Losar is the New Year festival of the Mahayana Buddhists. The New Years festival falls on the 25th day of the 10th month of the Tibetan calendar. Celebrated over a week, it is a feast of thanksgiving. An interesting folk tale offers to explain why the New Year festival falls at the end of Dawa Chuchipha and not at the end of the twelfth month, as is customary.
Singe Namgyar was an ancient king of Ladakh. He decided to attack Skardo (now in Pakistan). Since the date of his eventual return was uncertain, he chose to celebrate the important festival of Losar before leaving for the battle field, as it was considered obligatory for all family members to be present at the feast. This happened in the 11th month, and the tradition has carried on ever since it falls at the time when the larders are stocked full with grain and meat that is expected to last for the two long snow-bound months of winter, when no work is possible.
However, before the coming of a new year can be celebrated, unfinished business and unhappy memories must be dealt with. And so, on the 29th day of the last month in the old year, there is a festival called Gutor, in which everyone whitewashes and cleans their houses. The last day of the old year is spent preparing for the New Year. People go to monasteries to make offerings, and to participate in the ceremonies conducted during the day. Many rituals take place that are designed to chase away any evil spirits. One of these is a play in which the lamas perform masked dances to symbolize the triumph of good over evil. New Year's Eve is Lu Yugpa, an opportunity to banish evil spirits from the old year and clear the way for starting the new year right.

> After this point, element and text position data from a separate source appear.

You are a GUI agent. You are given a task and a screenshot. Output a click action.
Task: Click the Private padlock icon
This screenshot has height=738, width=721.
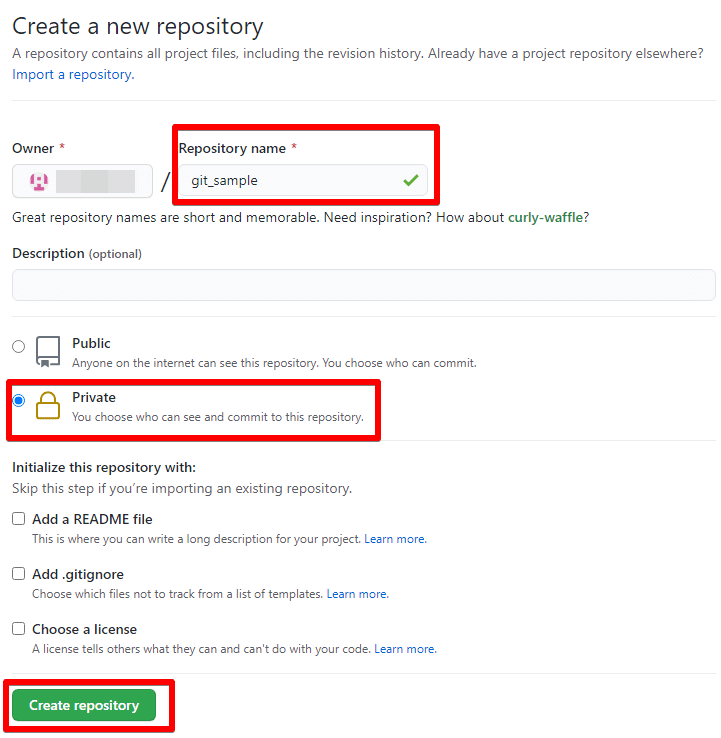[x=48, y=405]
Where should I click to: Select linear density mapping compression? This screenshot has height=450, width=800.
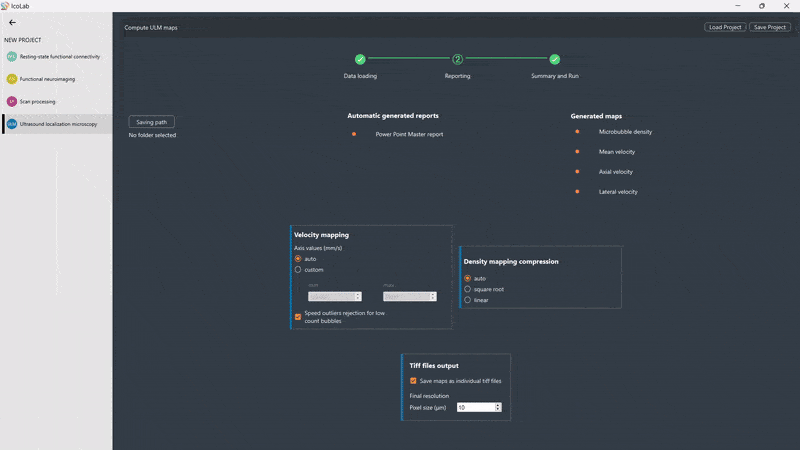[468, 300]
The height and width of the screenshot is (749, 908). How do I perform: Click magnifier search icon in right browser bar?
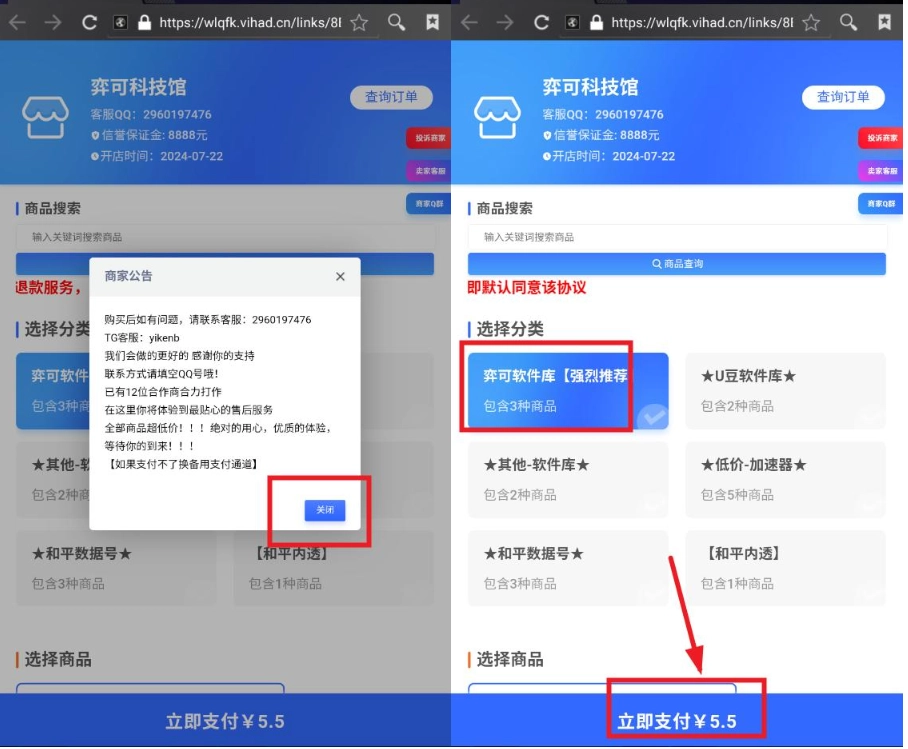pos(847,21)
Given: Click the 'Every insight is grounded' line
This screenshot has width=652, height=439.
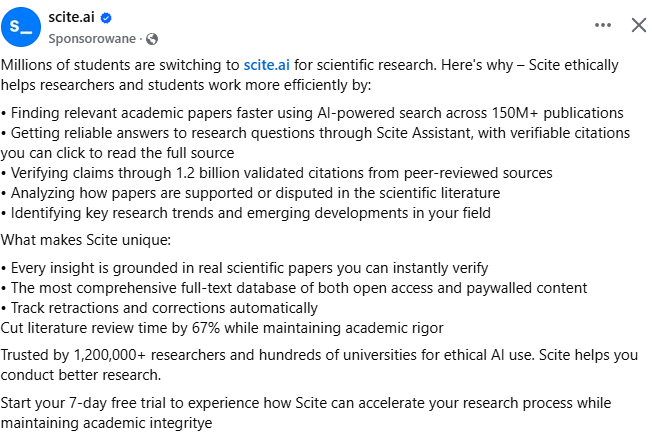Looking at the screenshot, I should [244, 268].
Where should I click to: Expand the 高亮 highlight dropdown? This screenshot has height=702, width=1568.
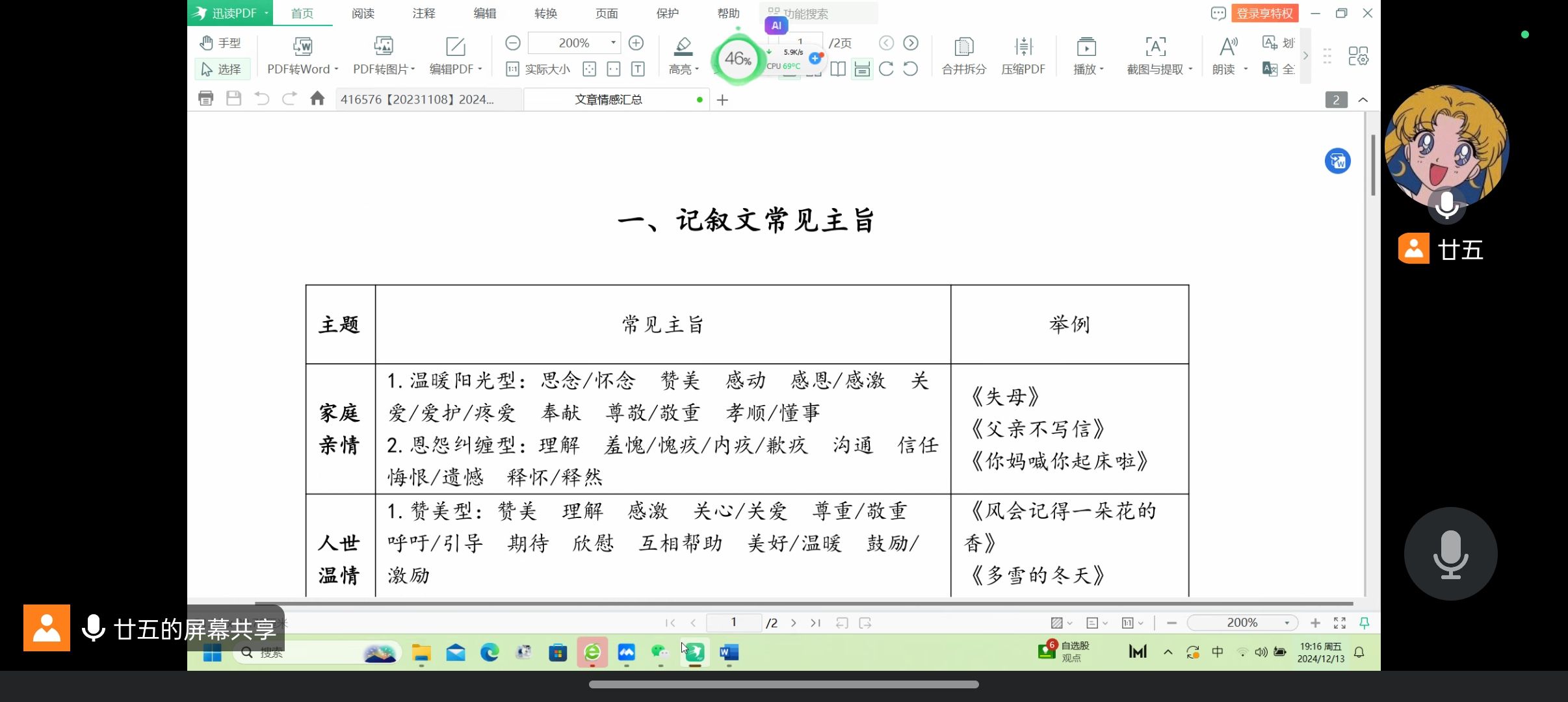point(696,70)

At dawn on New Year's Day, Tibetans visit monasteries, shrines, and stupas to make offerings. Colorful new prayer flags are hung out over each home and the smell of incense wafts through the villages. Then families venture out to drink the new year's chang (unhopped beer) with friends, to picnic in the parks and meadows, or to watch an archery tourney. There is great merriment and revelry as people thank the gods and pay homage to their ancestors for providing abundant food. The festivities are spread over almost a fortnight. During the first four days of the festival, there are a series of private family feasts.
The lamas are the initiators of the rites and play the main role, but the entire village participates. The residents of each little township decorate their houses with flour paintings of the sun and the moon. They also make offerings to the moon asking for happiness in life, in the New Year, on New Year's day and in the stars for the future. Lamps lit with mustard oil illuminate the house at night. All the members of a family are expected to stay at home for the New Year celebrations and eat a bread called tab-zan. Made of parched barley dough kneaded in mustard oil, the tab-zan is an essential offering to the family deity.
Devotees journey to the Jokhang temple in Lhasa to donate yak butter that keeps the lamps burning well into the year. At Barkor Plaza the giant incense burners work overtime to handle hundreds of people queued up to throw in their offerings of juniper branches. New sculptures of yak butter and tsampa (roasted barley flour) are displayed. Made by the lamas, the sculptures depict deities and Buddhist scenes, and will be unveiled at the Butter Sculpture Festival at the first full moon of the year (15 days after New Year's Day).